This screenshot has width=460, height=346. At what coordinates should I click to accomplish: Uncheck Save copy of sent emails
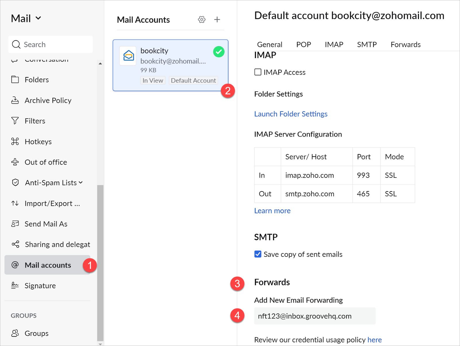click(x=258, y=254)
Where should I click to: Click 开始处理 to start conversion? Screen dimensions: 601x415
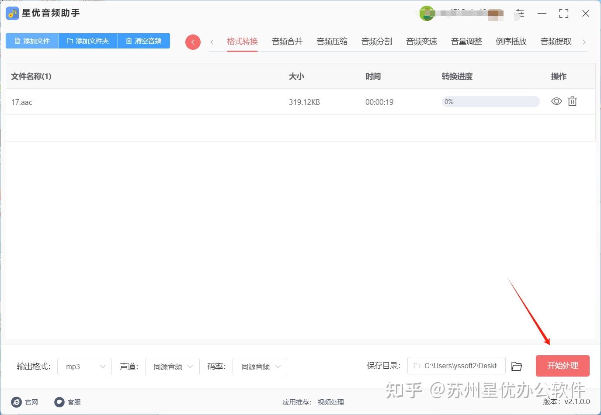[x=563, y=366]
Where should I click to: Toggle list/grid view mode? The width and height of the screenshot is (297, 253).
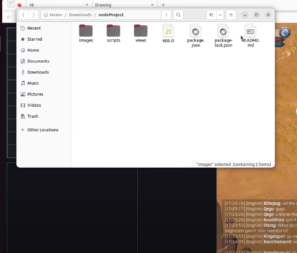click(211, 15)
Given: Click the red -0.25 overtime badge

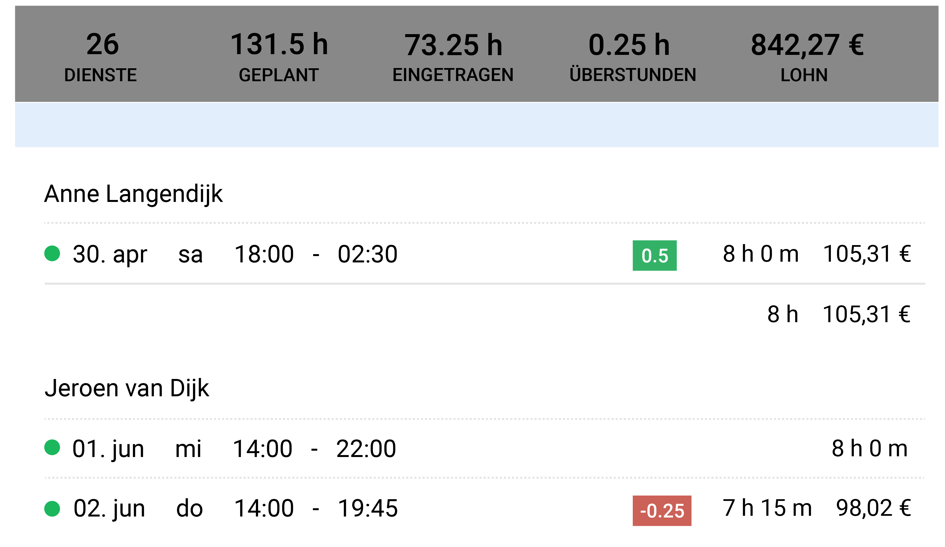Looking at the screenshot, I should click(x=662, y=511).
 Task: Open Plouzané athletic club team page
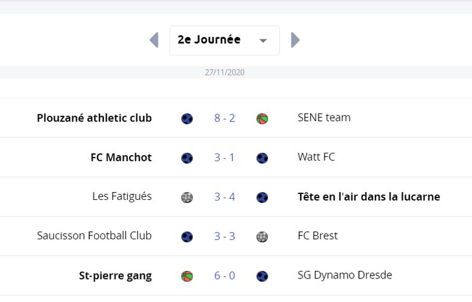pyautogui.click(x=94, y=118)
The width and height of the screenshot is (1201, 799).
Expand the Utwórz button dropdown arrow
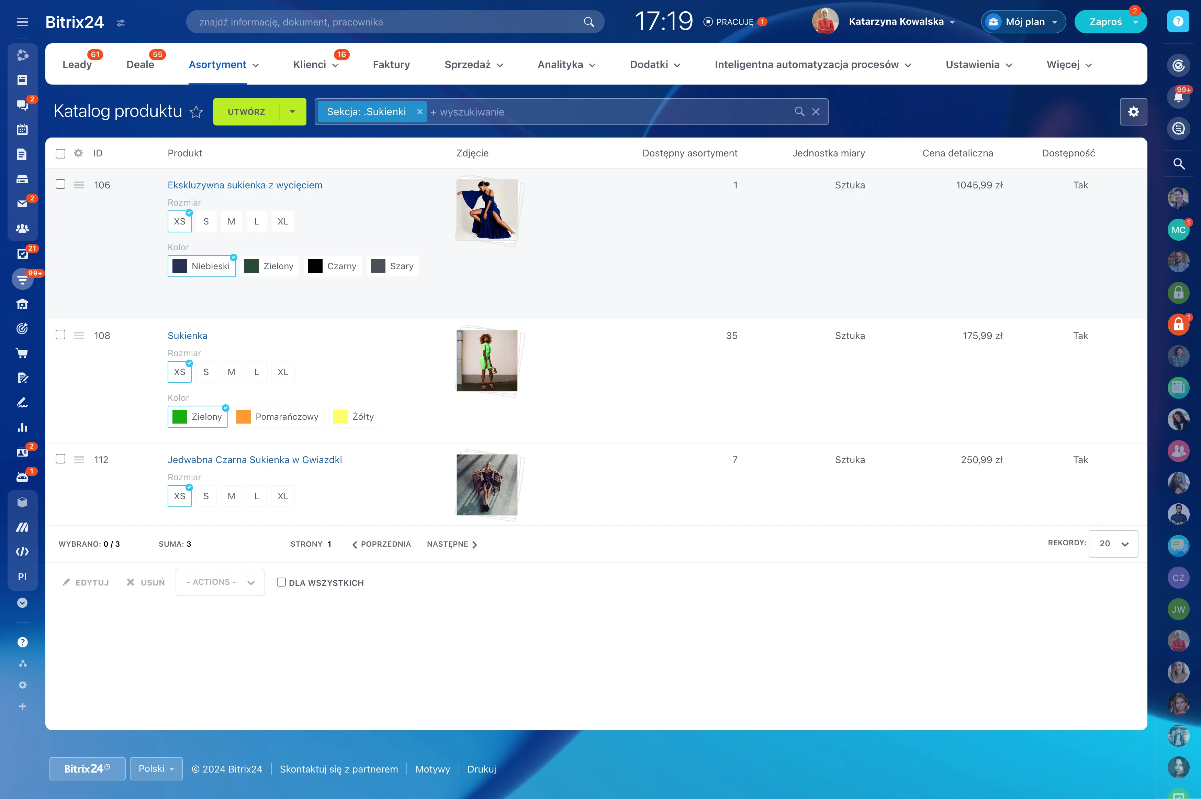pos(292,112)
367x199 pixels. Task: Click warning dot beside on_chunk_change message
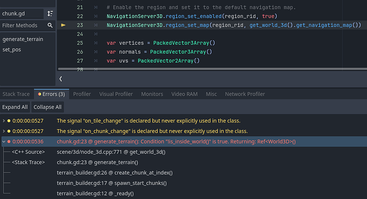9,131
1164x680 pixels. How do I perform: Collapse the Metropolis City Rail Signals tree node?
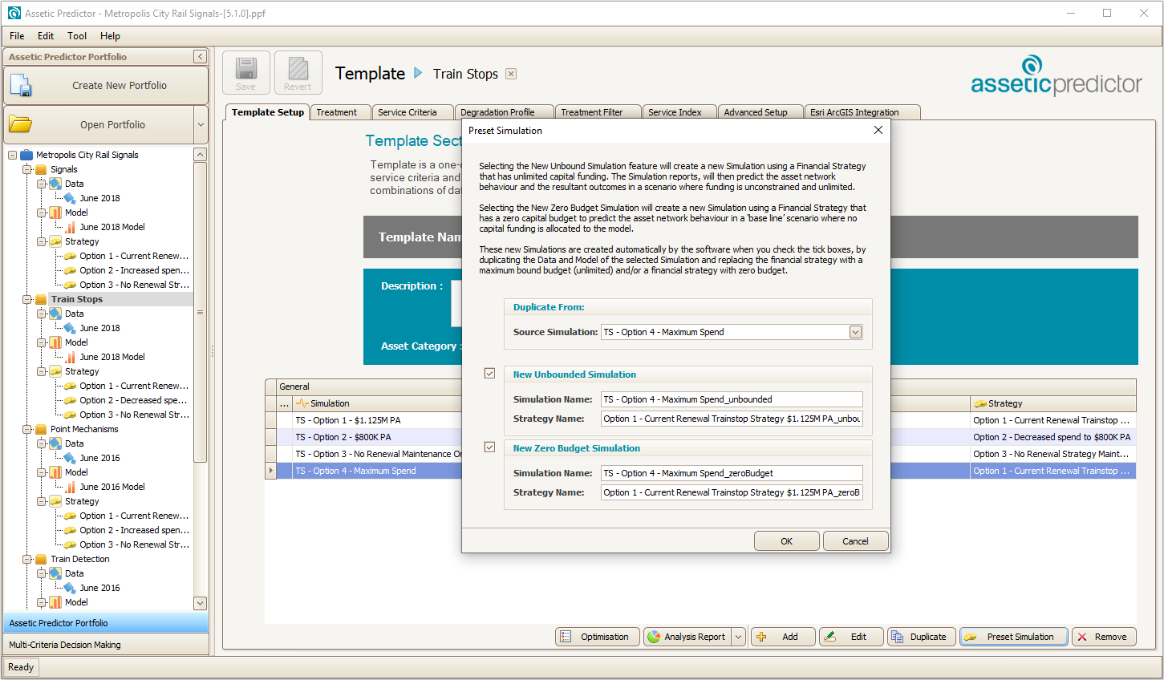[x=12, y=155]
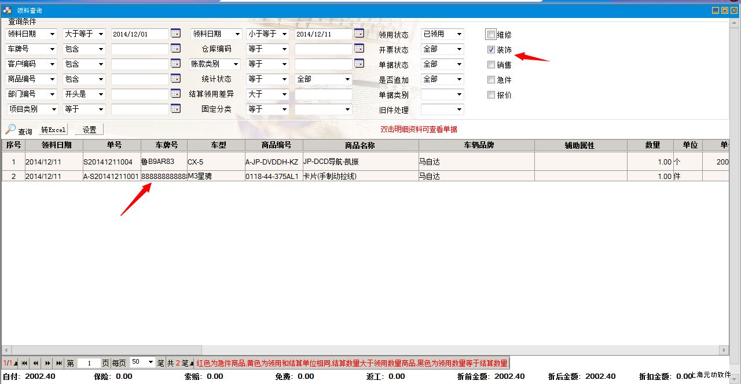
Task: Jump to last page of results
Action: click(59, 363)
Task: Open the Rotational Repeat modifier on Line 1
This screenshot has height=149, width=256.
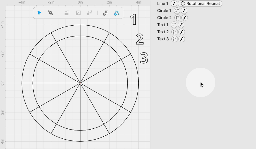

▸ REQUIREMENT
Edit the material above so that "overtime badge" becomes "overtime label", and keep everything else as it is. Leave the pictures out of your answer.

▸ REPLY
This screenshot has width=460, height=346. At what coordinates should I click to accomplish: Uncheck Save copy of sent emails
click(x=258, y=254)
Where should I click to: Click 开始处理 to start conversion? Screen dimensions: 601x415
[x=563, y=366]
Where should I click to: Toggle list/grid view mode? The width and height of the screenshot is (297, 253).
click(211, 15)
Given: Click the red -0.25 overtime label

Looking at the screenshot, I should click(x=662, y=511).
 Task: Open Plouzané athletic club team page
pyautogui.click(x=94, y=118)
The width and height of the screenshot is (1201, 799).
Expand the Utwórz button dropdown arrow
pos(292,112)
367x199 pixels. Task: Click warning dot beside on_chunk_change message
9,131
1164x680 pixels. How do I perform: Collapse the Metropolis City Rail Signals tree node?
[x=12, y=155]
Task: Jump to last page of results
Action: click(59, 363)
Task: Open the Rotational Repeat modifier on Line 1
This screenshot has height=149, width=256.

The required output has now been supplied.